9 November 2009

Uganda: U.S.$21 Million Sweet Potato Project to Aid Food Security, Nutrition

Nairobi — The International Sweet Potato Centre has launched a $21.25 million research project in Uganda that will develop nutritionally enhanced sweet potatoes, in a project to reduce health problems related to vitamin A deficiency and improve food security in sub-Saharan Africa.

Vitamin A is necessary for good eyesight, healthy skin and for building the immune system.

The centre works in developing countries to help reduce poverty and increase food security through scientific research related to sweet potatoes and other root crops.

The five-year research project, named Sweet Potato Action for Security and Health in Africa is one of nine such projects benefiting from the $120 million Bill and Melinda Gates Foundation investment to support smallscale farmers in Africa and India.

This grant brings to $1.4 billion the amount of money the foundation has committed to agricultural efforts in the world to date.

In addition to nutritional enhancement, the research will employ both conventional methods and biotechnology to create at least 20 locally adapted sweet potatoes varieties resistance to drought, virus and diseases.
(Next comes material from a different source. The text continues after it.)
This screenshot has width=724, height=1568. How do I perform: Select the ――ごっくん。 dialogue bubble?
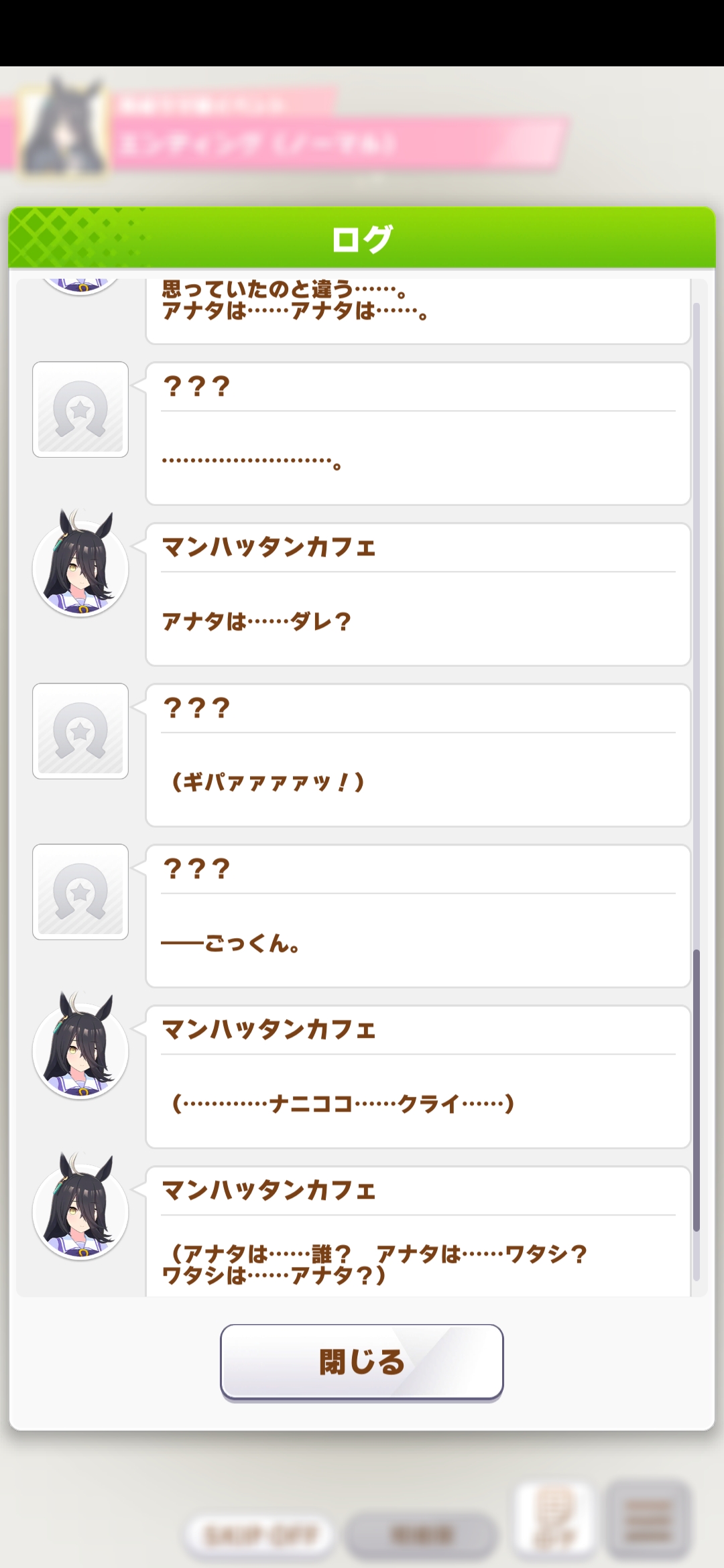pos(418,916)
Biotechnology will be used to develop weevil resistant varieties.

An earlier study proved that the orange-fleshed sweet potato already in the market can drastically bring down impacts of vitamin A-deficiency that threaten an estimated 43 million children under the age of five in sub- Saharan Africa.

"We have already proven this in South Africa and in western Kenya but we want to see it in action and that is what this project is set out to do," said Dr Robert Mwanga, an expert on the crop.

Sweet potato is the third most important food crop in production in seven East and Central African countries, with Uganda leading at 2.5 million tonnes annual production.

It is an easy crop to grow as it requires less labour and can grow in marginal land and can withstand dry conditions.

Yet the potential of the crop has remained largely untapped.

The project is designed to improve food security and livelihoods of poor families by exploiting the untapped potential of the sweet potato, which includes its use in confectionery and animal feed.